According to Lemcke, Defendant waived its right to appraisal by not seeking such relief pre-suit, when it was on notice “that a dispute as to the amount of loss existed.” (Doc. 18 at 4.) Lemcke notes that, as early as March 2023, she “provided both an engineering report explaining why the tile roof of the property required replacement and an itemized estimate of damages.” (Id.) Still, Defendant did “not to invoke the appraisal process for nearly one (1) year after being on notice of the dispute.” (Id.)
The Court is not persuaded. Lemke cites no policy provision that sets a deadline for invoking appraisal. And in the absence of such a term, Defendant was not required to seek appraisal before Lemke filed suit. “[A]n appraisal clause may be invoked for the first time after litigation has commenced.” Fla. Ins. Guar. Ass'n, Inc. v. Castilla, 18 So.3d 703, 705 (Fla. Dist. Ct. App. 2009); see also Am. Cap. Assur. Corp. v. Courtney Meadows Apartment, L.L.P., 36 So.3d 704, 707 (Fla. Dist. Ct. App. 2010) (finding appraisal demand timely since the policy did not contain any language to invoke appraisal within set time from receiving or waiving sworn proof of loss). Put simply, an insurer does not act inconstant with its appraisal rights by waiting until suit is filed to demand appraisal. Gonzalez v. State Farm Fire & Cas. Co., 805 So.2d 814, 817 (Fla. Dist. Ct. App. 2000) (finding no waiver where motion to compel appraisal was made within thirty days of filing suit).
As mentioned, waiver occurs “when the party seeking appraisal actively participates in a lawsuit or engages in conduct inconsistent with the right to appraisal.” Fla. Ins. Guar. v. Rodriguez, 153 So.3d 301, 303 (Fla. Dist. Ct. App. 2014). There was essentially a one-month delay from Defendant answering the complaint and demanding appraisal. And during that time, Defendant did not actively litigate this case. Indeed, the Court stayed all discovery when entering the Hurricane Ian Scheduling Order. These facts do not trigger waiver. Compare McPhillips v. Scottsdale Ins. Co., No. 2:18-CV-421-FTM-99CM, 2018 WL 3805865, at *2 (M.D. Fla. Aug. 10, 2018) (insured moved to compel appraisal one week after case was removed to federal court and about two months after case was first filed); with Shoma Dev. Corp. v. Rodriguez, 730 So.2d 838 (Fla. Dist. Ct.
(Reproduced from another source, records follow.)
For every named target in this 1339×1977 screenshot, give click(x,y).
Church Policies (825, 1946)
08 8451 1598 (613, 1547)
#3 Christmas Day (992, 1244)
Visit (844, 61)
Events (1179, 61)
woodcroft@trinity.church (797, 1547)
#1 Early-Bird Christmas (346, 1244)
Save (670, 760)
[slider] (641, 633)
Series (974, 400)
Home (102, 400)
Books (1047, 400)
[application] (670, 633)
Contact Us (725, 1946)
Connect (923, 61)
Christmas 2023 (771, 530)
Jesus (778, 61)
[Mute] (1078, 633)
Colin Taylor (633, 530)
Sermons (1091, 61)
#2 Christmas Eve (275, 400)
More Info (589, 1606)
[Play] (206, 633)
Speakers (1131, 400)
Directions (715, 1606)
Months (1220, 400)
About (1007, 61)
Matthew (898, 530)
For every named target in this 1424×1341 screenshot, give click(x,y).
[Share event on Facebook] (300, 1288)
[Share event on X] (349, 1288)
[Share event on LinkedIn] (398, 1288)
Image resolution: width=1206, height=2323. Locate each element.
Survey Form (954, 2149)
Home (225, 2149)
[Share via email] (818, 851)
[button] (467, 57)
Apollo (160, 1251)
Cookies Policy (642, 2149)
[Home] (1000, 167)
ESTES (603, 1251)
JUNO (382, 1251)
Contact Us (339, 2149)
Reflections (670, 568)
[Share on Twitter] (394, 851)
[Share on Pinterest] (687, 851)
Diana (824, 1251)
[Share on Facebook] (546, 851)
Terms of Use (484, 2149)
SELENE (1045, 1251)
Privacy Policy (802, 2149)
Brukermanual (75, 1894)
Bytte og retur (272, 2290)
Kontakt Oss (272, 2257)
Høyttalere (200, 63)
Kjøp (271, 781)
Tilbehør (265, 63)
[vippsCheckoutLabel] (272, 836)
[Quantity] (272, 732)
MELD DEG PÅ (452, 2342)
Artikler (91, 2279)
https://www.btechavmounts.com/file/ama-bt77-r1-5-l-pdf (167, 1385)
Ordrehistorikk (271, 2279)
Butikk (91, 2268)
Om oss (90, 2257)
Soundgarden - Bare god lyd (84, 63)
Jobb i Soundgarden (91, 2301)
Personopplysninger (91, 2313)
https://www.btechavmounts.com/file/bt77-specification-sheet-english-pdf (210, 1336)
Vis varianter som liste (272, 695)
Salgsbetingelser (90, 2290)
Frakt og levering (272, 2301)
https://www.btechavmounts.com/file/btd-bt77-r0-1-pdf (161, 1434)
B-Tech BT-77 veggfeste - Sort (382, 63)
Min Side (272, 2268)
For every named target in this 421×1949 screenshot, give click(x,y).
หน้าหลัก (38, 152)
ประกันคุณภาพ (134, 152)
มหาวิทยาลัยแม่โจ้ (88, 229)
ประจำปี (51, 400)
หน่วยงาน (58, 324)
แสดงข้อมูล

App. 1999) (finding waiver where parties had engaged in litigation and discovery for seven months before invoking the arbitration clause).
There is an “overwhelming preference in Florida for the resolution of conflicts through any extra-judicial means . . . for which the parties have themselves contracted.” McGowan v. First Acceptance Ins. Co., Inc., 411 F.Supp.3d 1293, 1296 (M.D. Fla. 2019). Given this preference, and with no facts showing waiver, the motion to compel appraisal is both mandated by the policy and appropriate. “The case will [also] be stayed while the appraisal is obtained.” McPhillips, 2018 WL 3805865, at *3.
Accordingly, it is ORDERED:
1. Defendant's Motion to Compel Appraisal and Motion to Stay (Doc. 16) is GRANTED.
2. This case is STAYED pending appraisal, and the Clerk must add a stay flag to the file and ADMISTRATIVELY CLOSE THE CASE.
3. The parties are DIRECTED to file a joint report on the status of appraisal by May 27, 2024, and every ninety days after that until appraisal has ended.
4. Within 15 days of a signed appraisal award, the parties are DIRECTED to jointly notify the Court of (a) what issues, if any, remain for the Court to resolve; (b) whether the stay needs to be lifted; and (c) how this action should proceed, if at all.